Page 237 : concernant le Dr Shvan et sa disparition il y a deux autres récits sur cette “épisode le plus sombre de l’histoire du mouvement kurde en Turquie” comme tu le dit très justement. Le premier est rapporté par l’un des deux compagnons du Dr Shvan, Najmedin Bujukaya. Venu en Europe en 1972, il raconte que ” … Said Elji est venu chez Shvan; on a discuté et la discussion s’est transformée en dispute. Ensuite il est parti en compagnie des peshmarga de Barzani… Plus tard, on a appris qu’il avait été tué”. Selon le second récit “… pour créer l’inimitié entre Said et Shvan, un ‘document’ circulait au sujet de la collaboration de Said Elji avec le MIT; quand on a montré cette ‘preuve’ à Dr Shvan, il a tué Said…(helas!)”
Du reste, je n’ai que de l’admiration pour l’analyse objective et la sympathie que tu montre dans ton livre envers le peuple kurde et son mouvement. Dans l’article en kurde (paru dans Gzing) je reviens surtout sur la conclusion du livre en citant de longues passages et en attirant l’attention des lecteurs sur les raisonnements et les arguments avancés pour l’avenir du mouvement national kurde et les alternatives probables.

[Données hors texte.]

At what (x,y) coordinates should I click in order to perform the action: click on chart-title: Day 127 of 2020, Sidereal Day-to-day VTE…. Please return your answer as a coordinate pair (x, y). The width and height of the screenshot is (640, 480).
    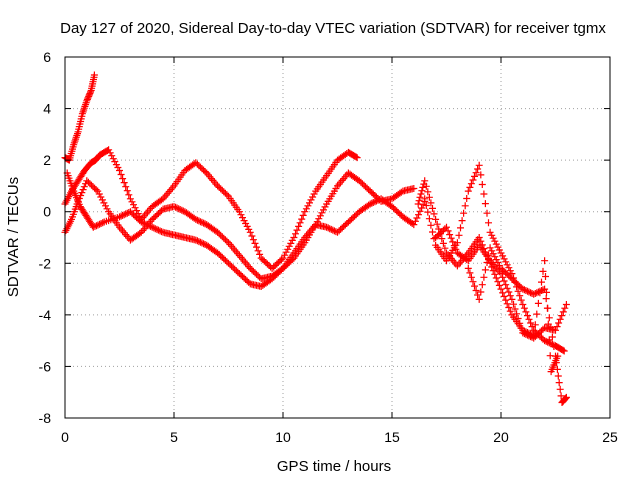
    Looking at the image, I should click on (333, 28).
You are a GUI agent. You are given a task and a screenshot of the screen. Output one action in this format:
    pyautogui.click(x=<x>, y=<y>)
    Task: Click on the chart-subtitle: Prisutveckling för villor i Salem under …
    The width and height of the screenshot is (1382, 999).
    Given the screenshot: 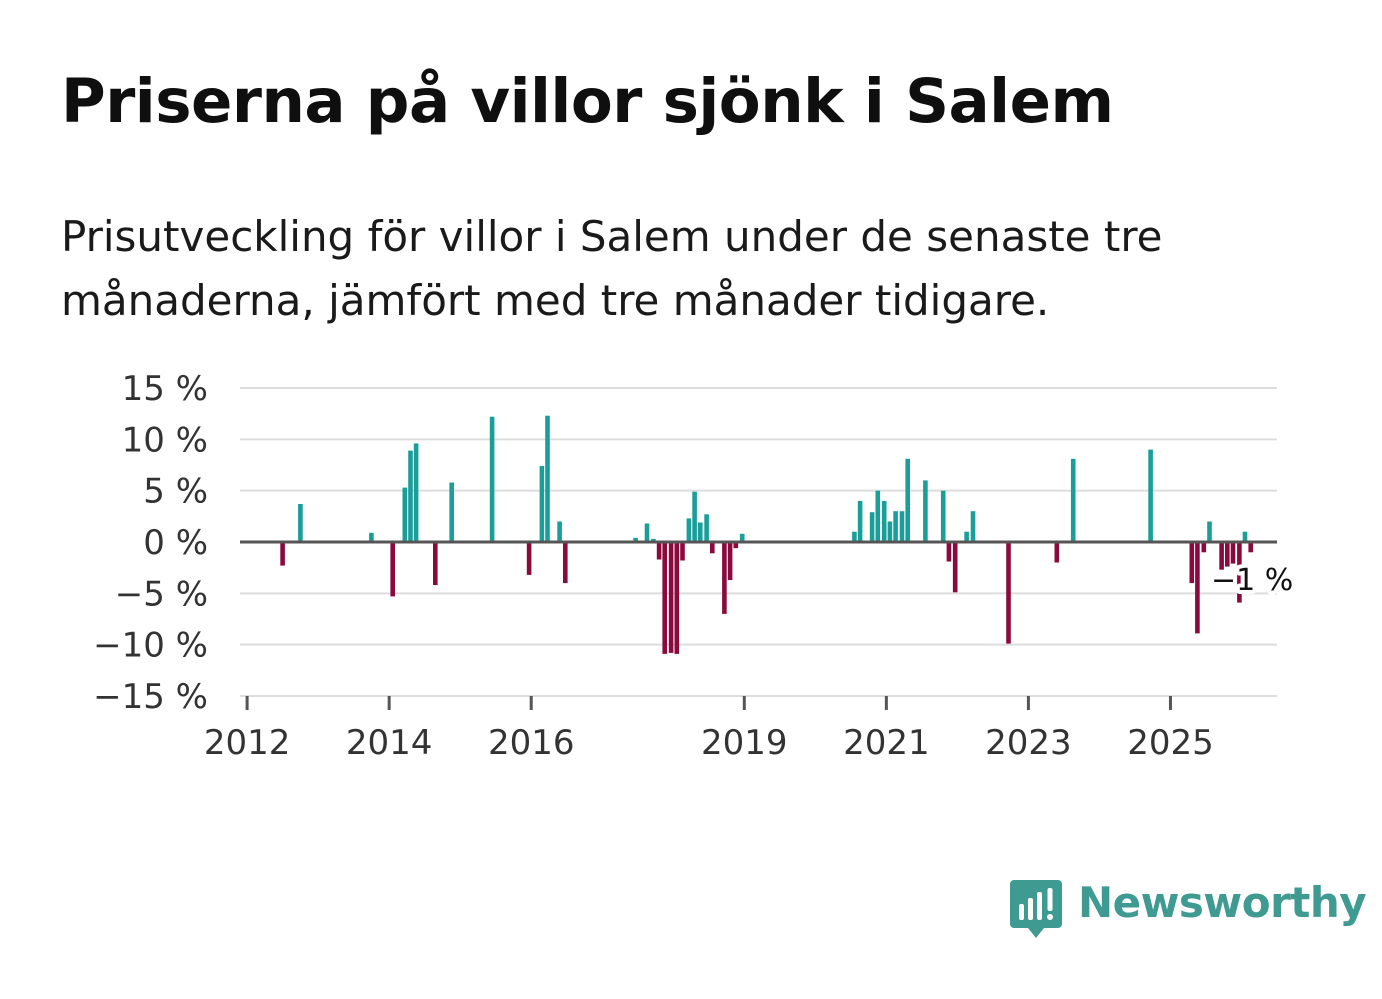 What is the action you would take?
    pyautogui.click(x=612, y=268)
    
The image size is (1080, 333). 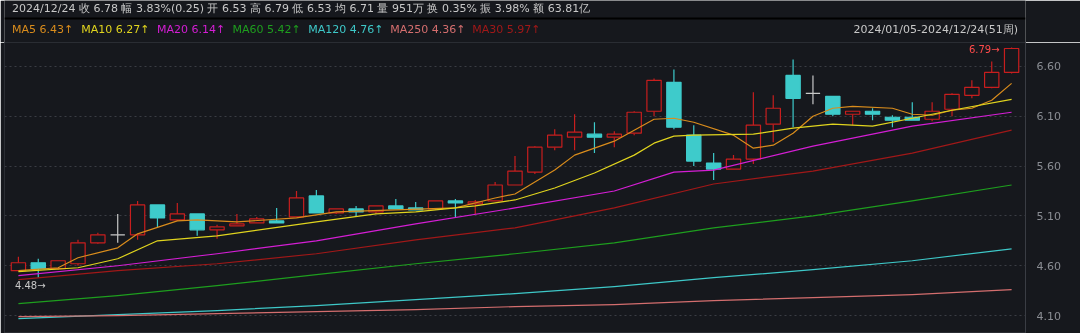 I want to click on text: MA120 4.76↑, so click(x=346, y=30).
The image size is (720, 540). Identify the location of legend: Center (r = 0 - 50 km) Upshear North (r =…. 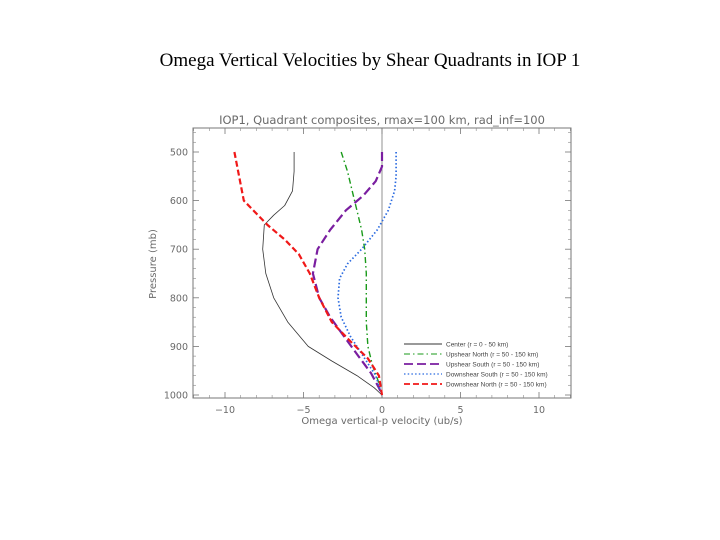
(476, 364).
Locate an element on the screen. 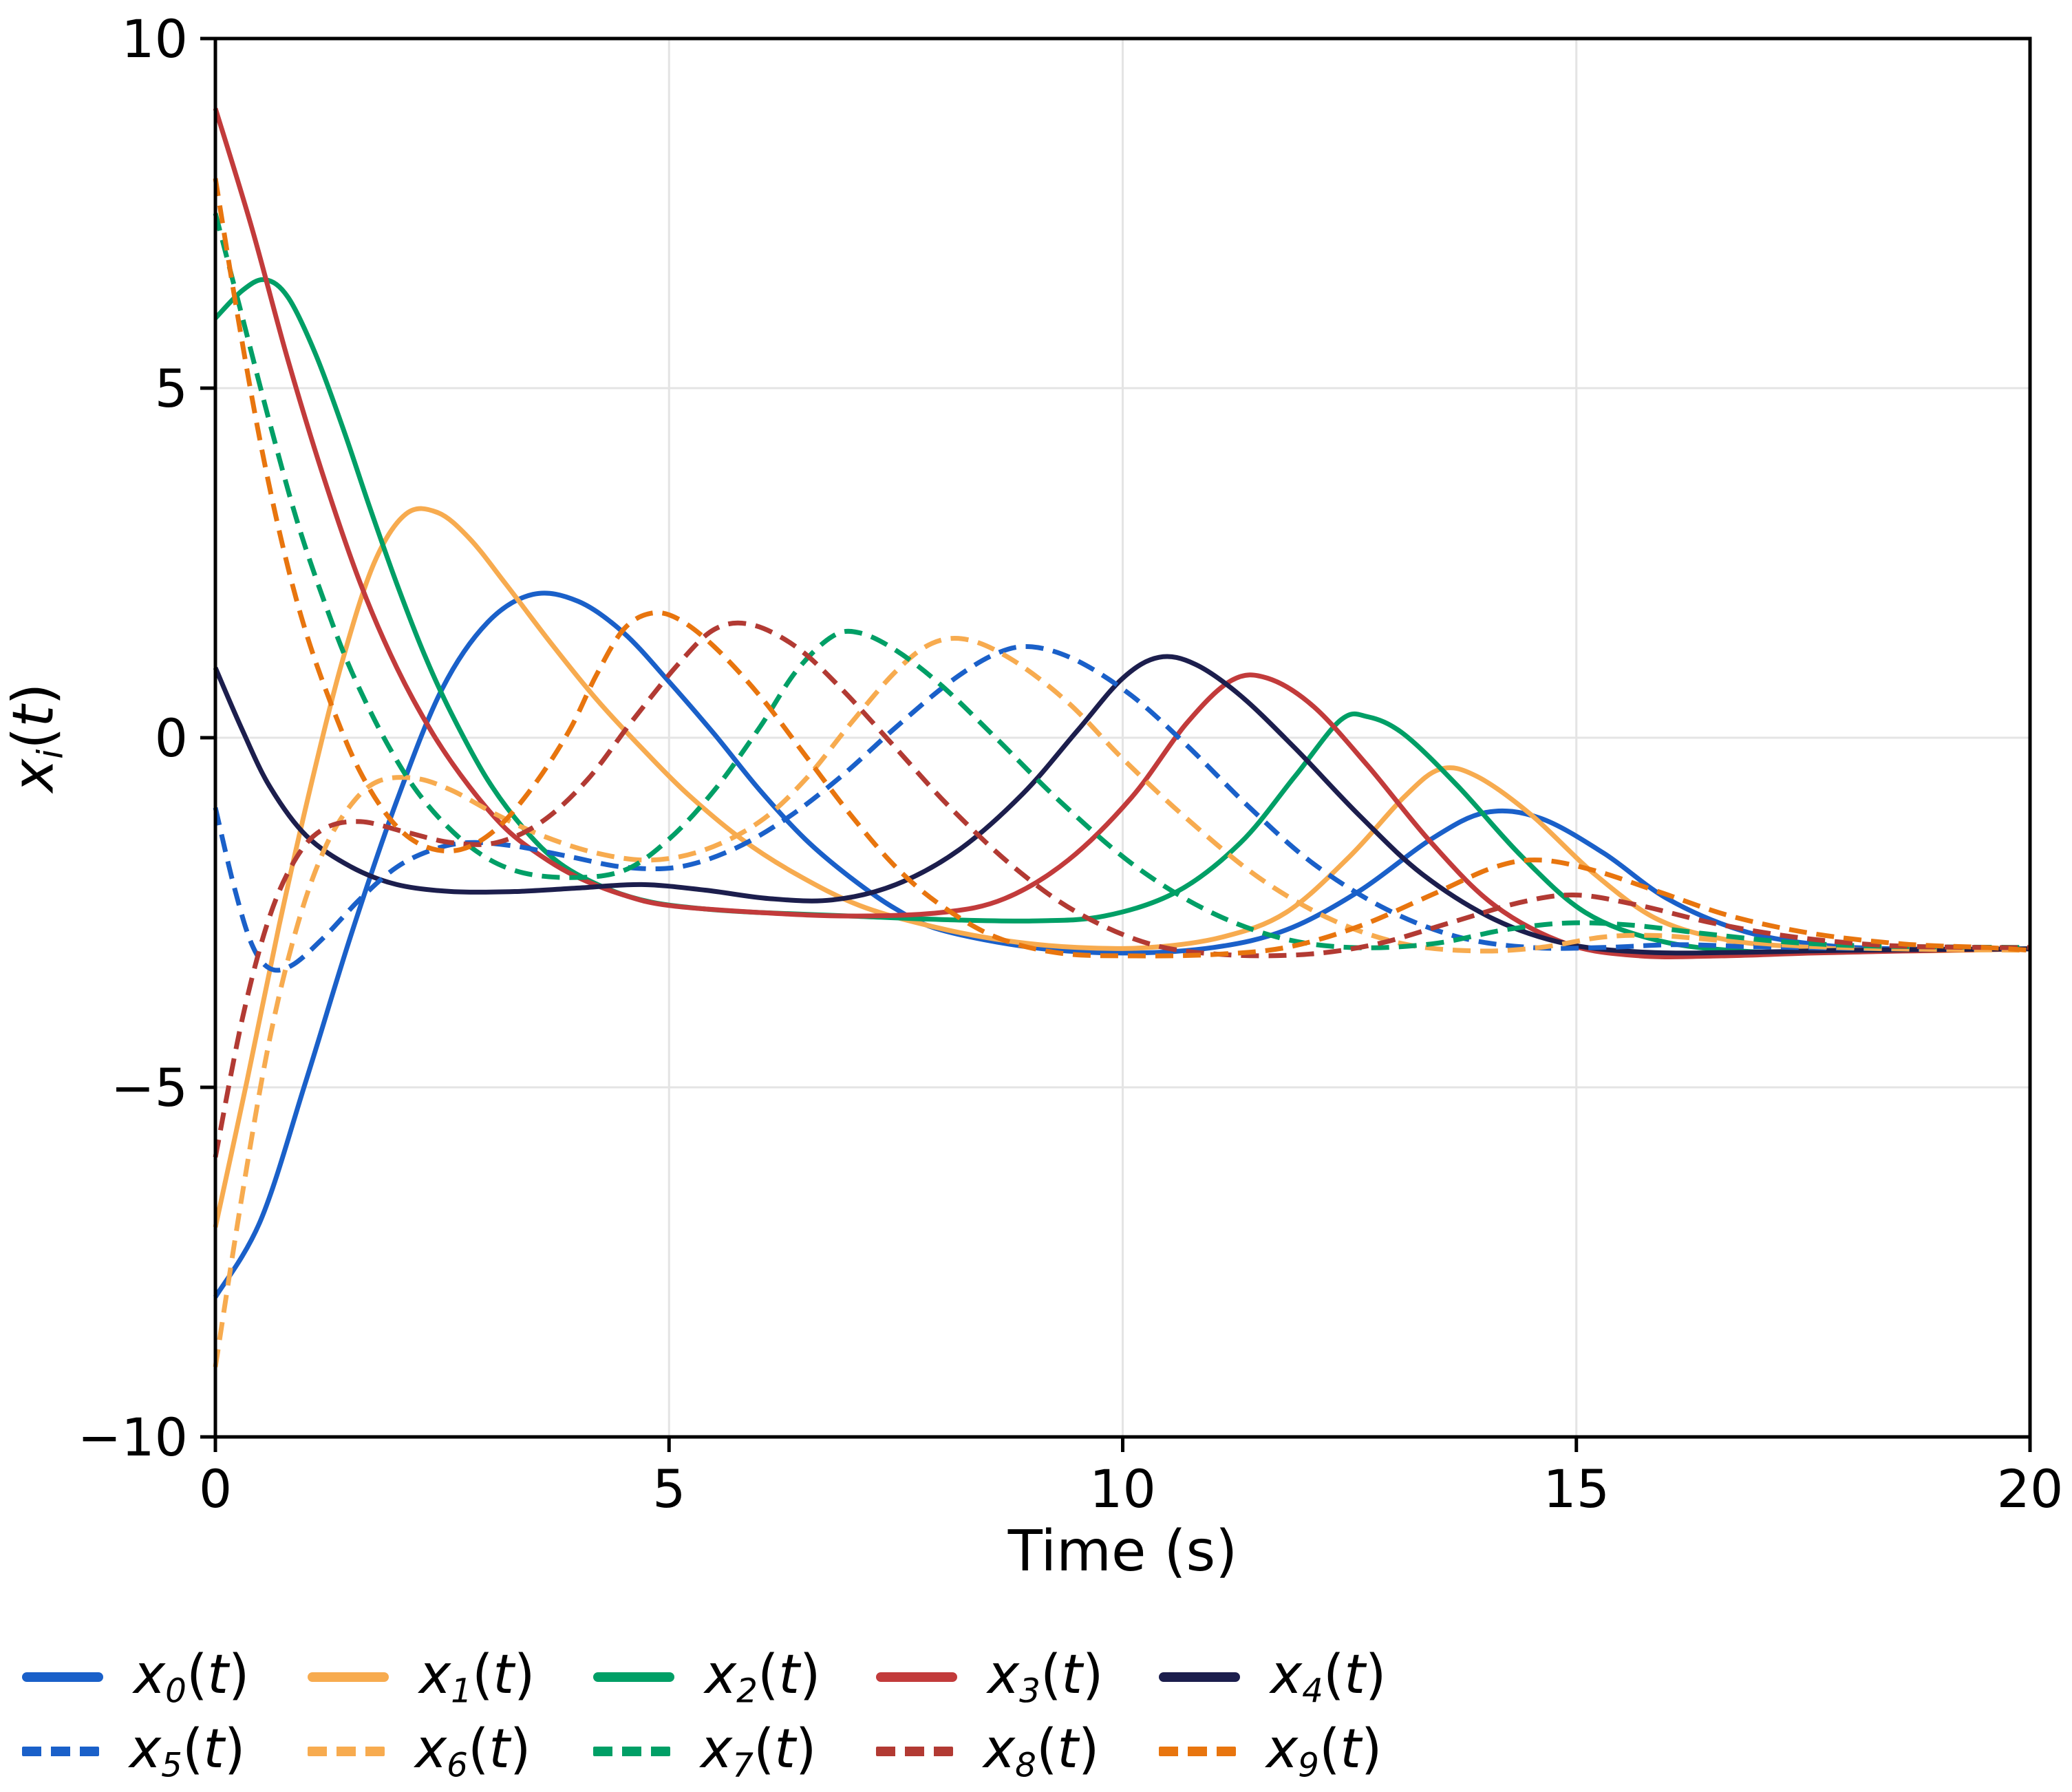 This screenshot has width=2072, height=1792. legend-item-x5: x5(t) is located at coordinates (134, 1752).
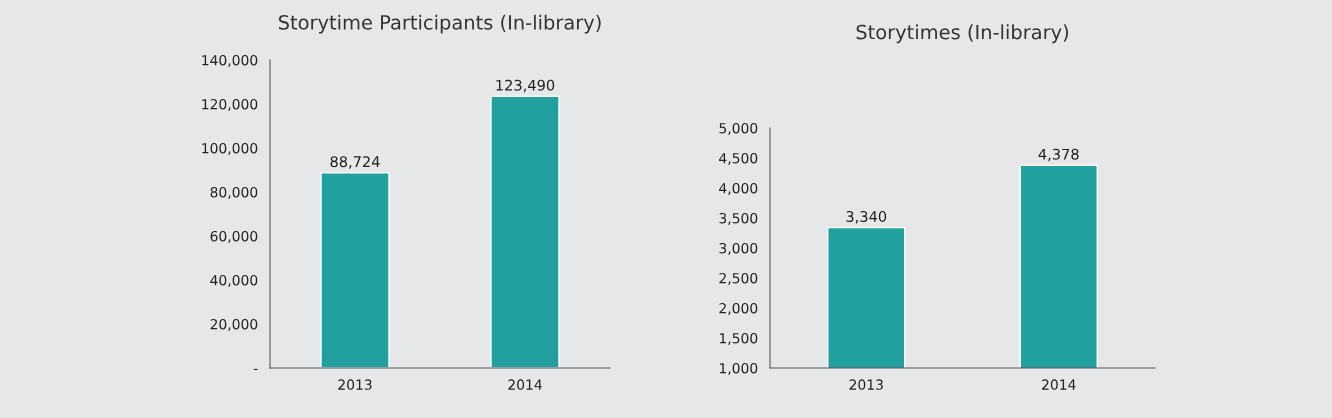 Image resolution: width=1332 pixels, height=418 pixels. What do you see at coordinates (738, 188) in the screenshot?
I see `y-tick-label: 4,000` at bounding box center [738, 188].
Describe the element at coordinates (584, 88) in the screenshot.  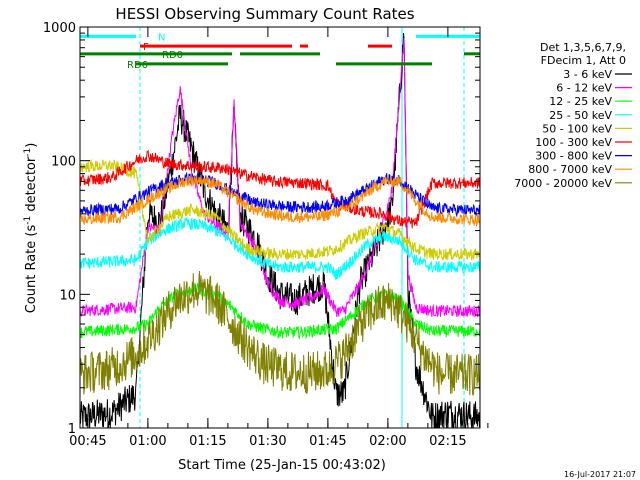
I see `legend-label-1: 6 - 12 keV` at that location.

Il aurait été beaucoup plus facile de parler du livre avec toi en ta présence, comme ce n’est pas facile pour moi d’écrire en français, langue que j’aime – après le kurde bien entendu – et que je n’ai pas souvent l’occasion d’écrire.
J’ai déjà conseillé à plusieurs personnes de lire ton livre, en précisant qu’il est en train d’être traduit en persan et en kurde.
Ahmad Eskandari
** Je dit bien « son bureau » et non « … son ‘bureau’ composé de membres de Komala » comme écrit dans le livre (page 183). Moi et d’autres membres de ce bureau n’avions aucun lien organisationnel avec le Komala. En ce qui me concerne, j’ai quitté « le bureau » et entré dans l’organisation de Komala en l’automne 1983, que je ai quitté en 1995. La plupart des membres du bureau étaient des religieux, des élèves du cheikh Ezzeddine. Ils étaient là depuis longtemps et avant même la naissance du Komala! En revanche, la plupart des membres du bureau était politiquement plutôt proche du Komala et non pas du PDKI; d’où l’origine de ce jugement. Un jugement que je connais très bien parce que j’en ai discuté avec plusieurs personnes du PDKI dont avec le Dr Ghassemlou! Leurs slogans étaient simples : ceux qui ne sont pas avec le PDKI sont contre nous; être contre nous c’est être avec le Komala..!! Ce sont des arguments que les membres de la section persane de la BBC avaient entendu dire par les dirigeant du PDKI.